NQ Dry Tropics teamed up with Lower Burdekin Landcare Association (LBLCA) and Burdekin Fish Restocking Association (BFRA) to deliver an educational event in Brandon, focused on how native vegetation along creek banks provides crucial fish habitat.

The recent Barramundi Tag and Release Day, held at Sheepstation Creek, attracted 55 participants – including members of the the Bowen and Ayr Green Army – and was supported through funding from the Australian Government National Landcare Programme.

NQ Dry Tropics’ Scott Fry, who runs a project that revegetates creek banks in the Lower Burdekin, explained that trees along creeks, commonly known as riparian vegetation, provide habitat structure for native fish both above and below the water surface.

“We collect the majority of native fish where riparian vegetation is intact along the creek“, he said.

“During a recent creek survey, fish were only present where we had planted trees two years previously.
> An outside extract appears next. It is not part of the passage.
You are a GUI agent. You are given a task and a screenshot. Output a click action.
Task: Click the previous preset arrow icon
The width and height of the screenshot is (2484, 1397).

This was a good outcome because the landholder now wants to extend the planting to create more habitat”, he said.

BFRA’s Allan Griggs, who led the Barramundi release on the day, spoke about how planting native trees can prevent para grass, which can inhibit fish from moving freely in the water.

TropWATER, James Cook University’s Centre for Tropical Water & Aquatic Ecosystem Research, also demonstrated their electrofishing method, which uses electricity to stun fish before they are caught.

Electrofishing is a common scientific survey method used to sample fish populations to determine abundance, density, and species composition.

The successful event was another example of NQ Dry Tropics partnering with local landcare and industry groups, to deliver educational events that support the community to sustainably manage our beautiful natural environment.